Quashing of criminal complaint should be an exception and a rarity than an ordinary rule
Skoda Auto Volkswagen India Pvt Ltd Vs The State of Uttar Pradesh and Ors
SPECIAL LEAVE PETITION (CRIMINAL) NO.4931 OF 2020
About/from the judgment:
Quashing of a complaint should rather be an exception and a rarity than an ordinary rule, the Supreme Court observed while refusing to quash an FIR registered against Skoda-Volkswagen over alleged cheat emissions devices installed in vehicles.
The CJI SA Bobde led bench observed that, if a perusal of the first information report leads to disclosure of an offence even broadly, law courts are barred from usurping the jurisdiction of the police. The two organs of the State operate in two specific spheres of activities and one ought not to tread over the other sphere, the bench said.
The bench, also comprising of Justices AS Bopanna and V. Ramasubramanian said that, it is only in cases where no cognizable offence or offence of any kind is disclosed in the first information report that the Court will not permit an investigation to go on.
In the appeal filed against Allahabad High Court order which refused to quash the complaint filed against it, the international car manufacturer company contended that (i) That the Police cannot investigate an issue, the substratum of which is sub judice before this Court in the civil appeals arising out of the order of the NGT; and (ii) That the High Court failed to take note of the long delay on the part of the 3rd Respondent in lodging the complaint and also the fact that the VAHAN Portal of the Government shows the purchase of only vehicles as against the claim of the 3rd Respondent to have purchased 7 vehicles.

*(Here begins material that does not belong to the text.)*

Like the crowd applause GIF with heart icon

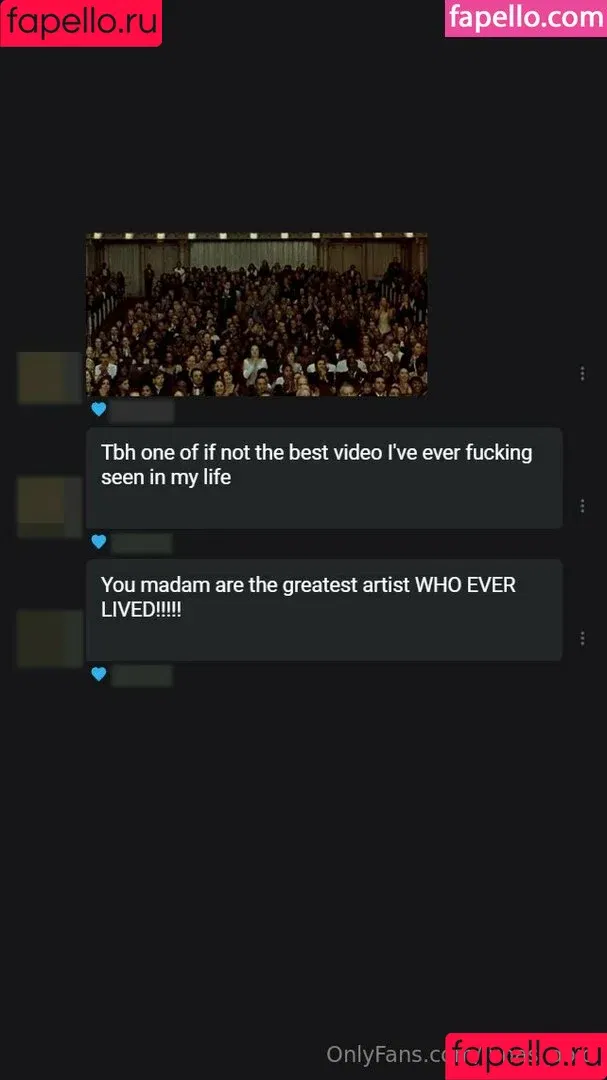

Regarding the second contention, the bench said that in a petition for quashing the FIR, the Court cannot go into disputed questions of fact. The mere delay on the part of the complainant in lodging the complaint, cannot by itself be a ground to quash the FIR, it said. The court, taking note of the facts of the case in the appeal before it against NGT order, observed that the substratum of the police complaint was not the subject matter of adjudication before it in the appeals arising out of the order of the NGT. While dismissing the SLP, the bench observed:
"It is needless to point out that ever since the decision of the Privy Council in King Emperor vs. Khwaja Nazir Ahmed , the law is well settled that Courts would not thwart any investigation. It is only in cases where no cognizable offence or offence of any kind is disclosed in the first information report that the Court will not permit an investigation to go on. As cautioned by this Court in State of Haryana vs. Bhajan Lal, the power of quashing should be exercised very sparingly and with circumspection and that too in the rarest of rare cases. While examining a complaint, the quashing of which is sought, the Court cannot embark upon an enquiry as to the reliability or genuineness or otherwise of the allegations made in the FIR or in the complaint. In S.M. Datta vs. State of Gujarat , this Court again cautioned that criminal proceedings ought not to be scuttled at the initial stage. Quashing of a complaint should rather be an exception and a rarity than an ordinary rule. In S.M. Datta (supra), this Court held that if a perusal of the first information report leads to disclosure of an offence even broadly, law courts are barred from usurping the jurisdiction of the police, since the two organs of the State operate in two specific spheres of activities and one ought not to tread over the other sphere."